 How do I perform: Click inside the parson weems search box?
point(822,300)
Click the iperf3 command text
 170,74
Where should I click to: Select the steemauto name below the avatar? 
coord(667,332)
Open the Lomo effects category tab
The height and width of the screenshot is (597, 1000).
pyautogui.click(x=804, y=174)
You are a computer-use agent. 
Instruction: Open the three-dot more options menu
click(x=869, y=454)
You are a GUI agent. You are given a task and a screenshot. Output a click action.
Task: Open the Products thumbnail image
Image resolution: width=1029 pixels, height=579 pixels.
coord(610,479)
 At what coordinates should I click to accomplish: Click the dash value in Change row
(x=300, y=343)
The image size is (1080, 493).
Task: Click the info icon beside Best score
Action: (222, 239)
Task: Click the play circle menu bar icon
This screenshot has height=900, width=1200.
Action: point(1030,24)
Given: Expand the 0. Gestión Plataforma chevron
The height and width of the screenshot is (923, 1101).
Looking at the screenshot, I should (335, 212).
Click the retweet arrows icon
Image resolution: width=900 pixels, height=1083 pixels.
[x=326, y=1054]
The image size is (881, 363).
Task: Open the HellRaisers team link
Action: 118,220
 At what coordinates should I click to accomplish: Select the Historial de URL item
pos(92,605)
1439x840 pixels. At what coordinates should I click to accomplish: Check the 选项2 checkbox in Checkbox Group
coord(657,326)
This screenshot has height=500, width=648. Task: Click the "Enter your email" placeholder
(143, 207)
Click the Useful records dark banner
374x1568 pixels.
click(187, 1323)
----
▸ TASK ITEM
Retype all the data exactly, line for line.

▸ SOLUTION TO THE EXERCISE
 How do I perform: Click inside the parson weems search box?
point(822,300)
Click the iperf3 command text
 170,74
Where should I click to: Select the steemauto name below the avatar? 
coord(667,332)
Open the Lomo effects category tab
The height and width of the screenshot is (597, 1000).
pyautogui.click(x=804, y=174)
You are a computer-use agent. 
Instruction: Open the three-dot more options menu
click(x=869, y=454)
You are a GUI agent. You are given a task and a screenshot. Output a click action.
Task: Open the Products thumbnail image
Image resolution: width=1029 pixels, height=579 pixels.
coord(610,479)
 At what coordinates should I click to accomplish: Click the dash value in Change row
(x=300, y=343)
The image size is (1080, 493).
Task: Click the info icon beside Best score
Action: (222, 239)
Task: Click the play circle menu bar icon
This screenshot has height=900, width=1200.
Action: point(1030,24)
Given: Expand the 0. Gestión Plataforma chevron
The height and width of the screenshot is (923, 1101).
Looking at the screenshot, I should (335, 212).
Click the retweet arrows icon
Image resolution: width=900 pixels, height=1083 pixels.
[x=326, y=1054]
The image size is (881, 363).
Task: Open the HellRaisers team link
Action: 118,220
 At what coordinates should I click to accomplish: Select the Historial de URL item
pos(92,605)
1439x840 pixels. At what coordinates should I click to accomplish: Check the 选项2 checkbox in Checkbox Group
coord(657,326)
This screenshot has height=500, width=648. Task: Click the "Enter your email" placeholder
(143, 207)
Click the Useful records dark banner
374x1568 pixels.
click(187, 1323)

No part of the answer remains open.